The overall smart city management system uses the real time information to enhance the quality of their residents’ life and helps in increasing energy conservation by reducing energy consumption and motivating consumers to use the energy effectively by highlighting the areas of energy consumption that can be avoided; improving public safety by video monitoring systems and video analytics software; smart street lighting, the intensity of which can be increased at a desired time with the help of motion sensors depending on the presence of a moving person or automobile, people waiting at the bus stop to let the bus driver know from a faraway distance that he/she has to stop the bus at that very bus stop; smart parking services to let the drivers know about the available parking slots and remotely opening and closing of garage doors; smart toilet seats for health and hygienic concerns with features such as anti-bacterial seats, UV sterilization, instant and constant water heating with hygienic fresh water along with healthy feminine cleaning and standard PP cotton filter to filter out impurities such as dirt, worms, sand, rust etc. and IoT in Healthcare has intelligent connected devices to monitor (remotely as well) the activities of the patient and when there is irregularity in their pattern, it alerts the system of the deteriorating of the patient’s condition or indicates an awaiting disease while maintaining the overall readings and status of the vitals of the patient.

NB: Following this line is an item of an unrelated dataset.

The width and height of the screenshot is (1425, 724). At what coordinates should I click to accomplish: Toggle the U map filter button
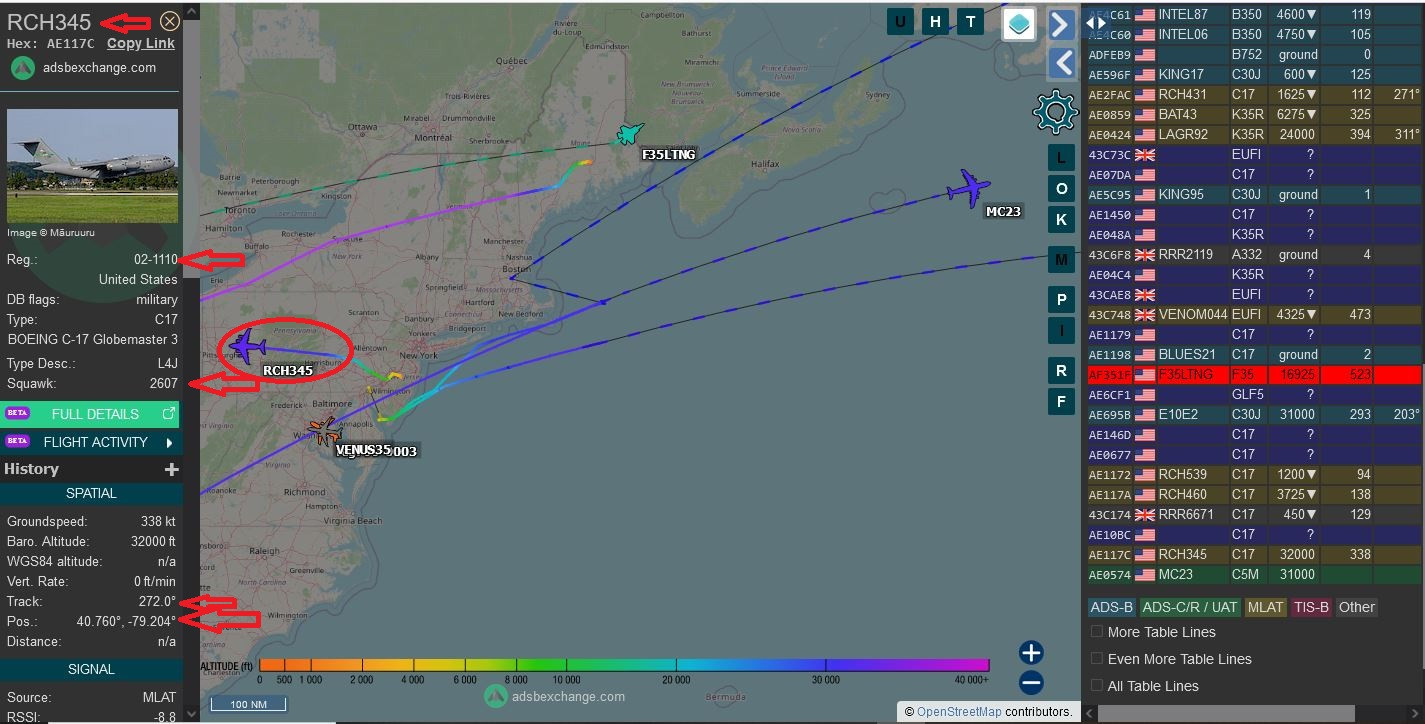tap(900, 22)
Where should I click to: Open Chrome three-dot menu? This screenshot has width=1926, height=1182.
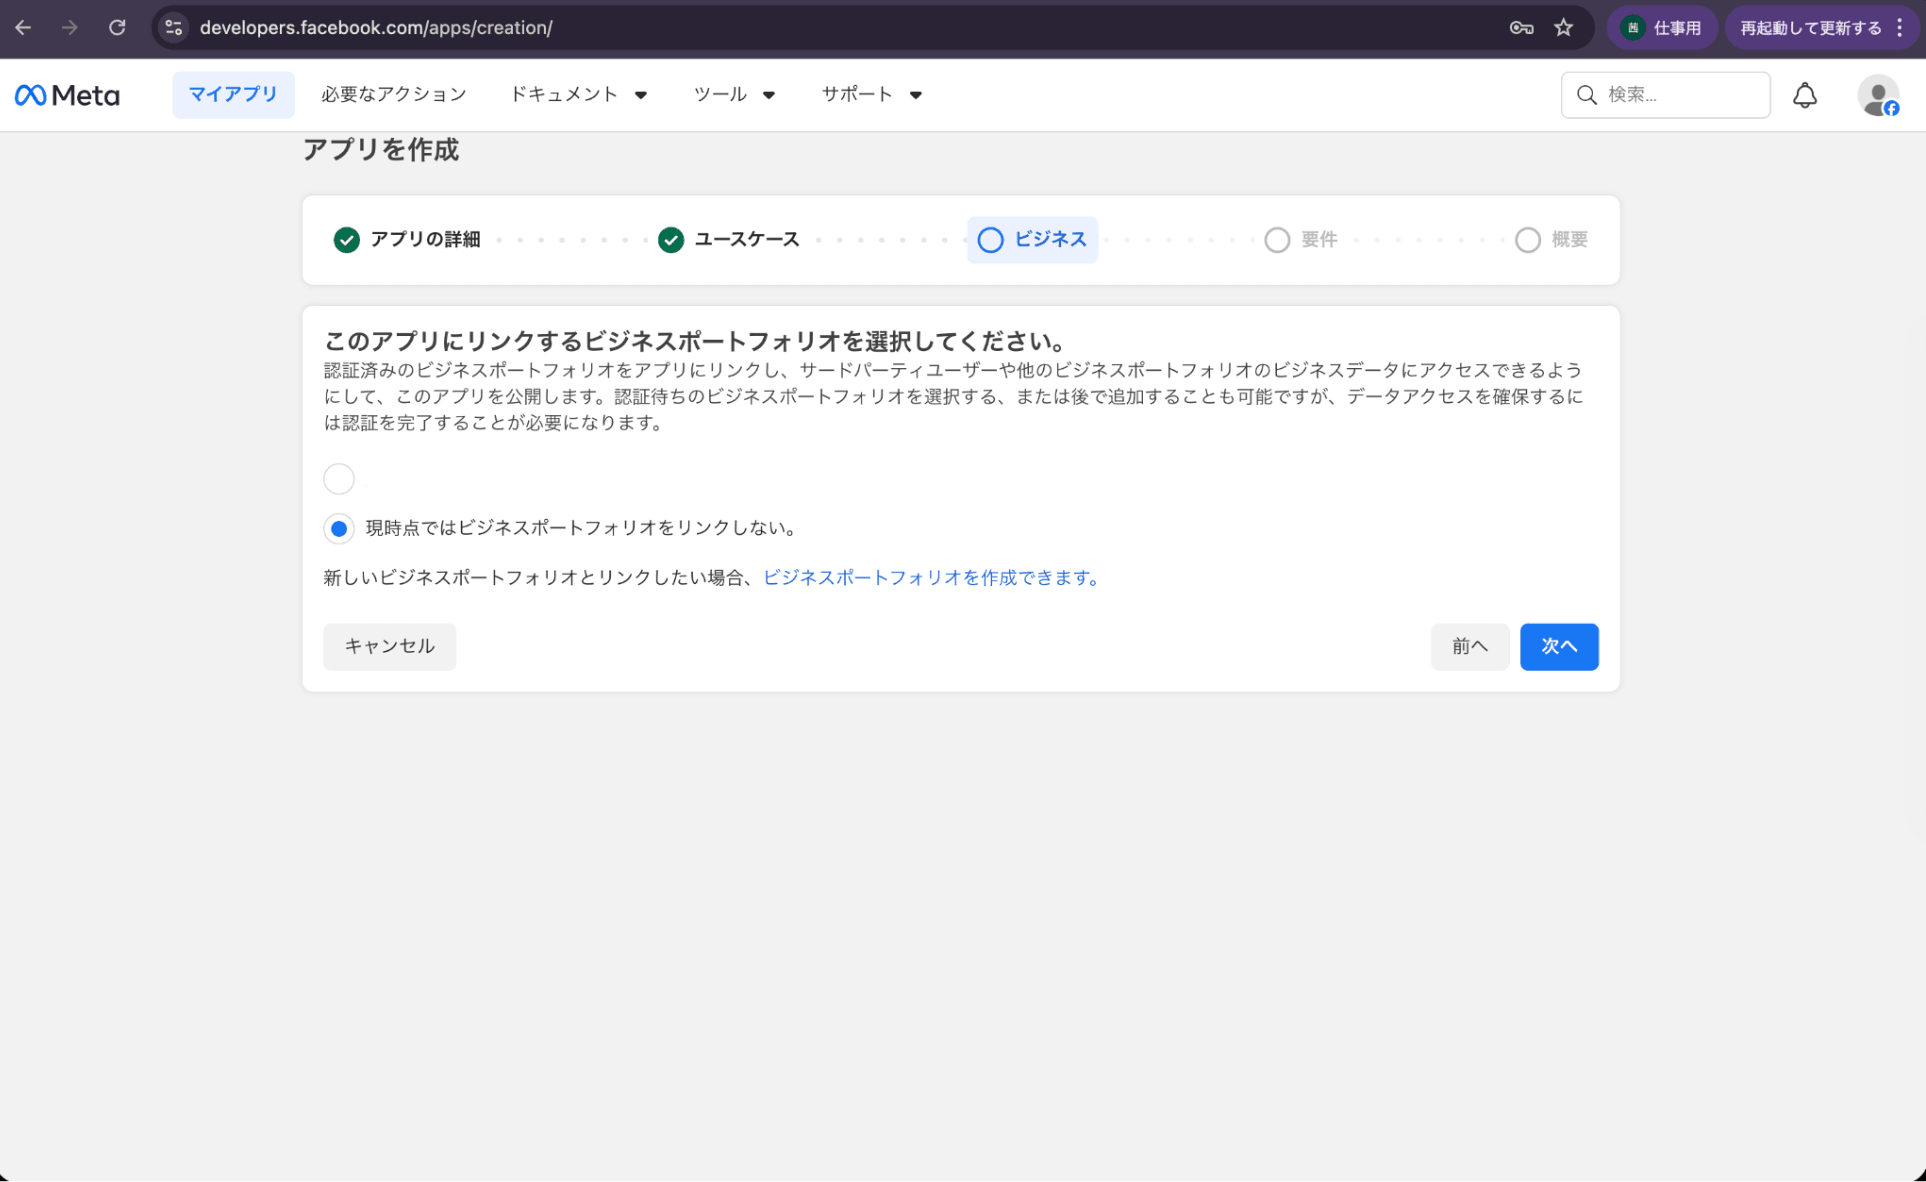point(1900,28)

Hence, to sum up the overall IoT in all these sectors, we can conclude that it improves the overall energy efficiency, personal cleanliness, saves time, reduces traffic congestion and pollution, helps in waste management, makes the areas less prone to disasters and enhances public safety and services by using the real-time analysis of the data received over the internet. Despite the security concerns related to hacking of personal data and internet malfunction, we can expect ourselves to be living in one of these cities in a few years down the lane, or at least be able to afford some part of this technology!
Kevin Ashton, the man behind the term, “internet of things”, defined IoT in a simple quote, “If we had computers that knew everything there was to know about things—using data they gathered without any help from us—we would be able to track and count everything, and greatly reduce waste, loss and cost. We would know when things needed replacing, repairing or recalling, and whether they were fresh or past their best.”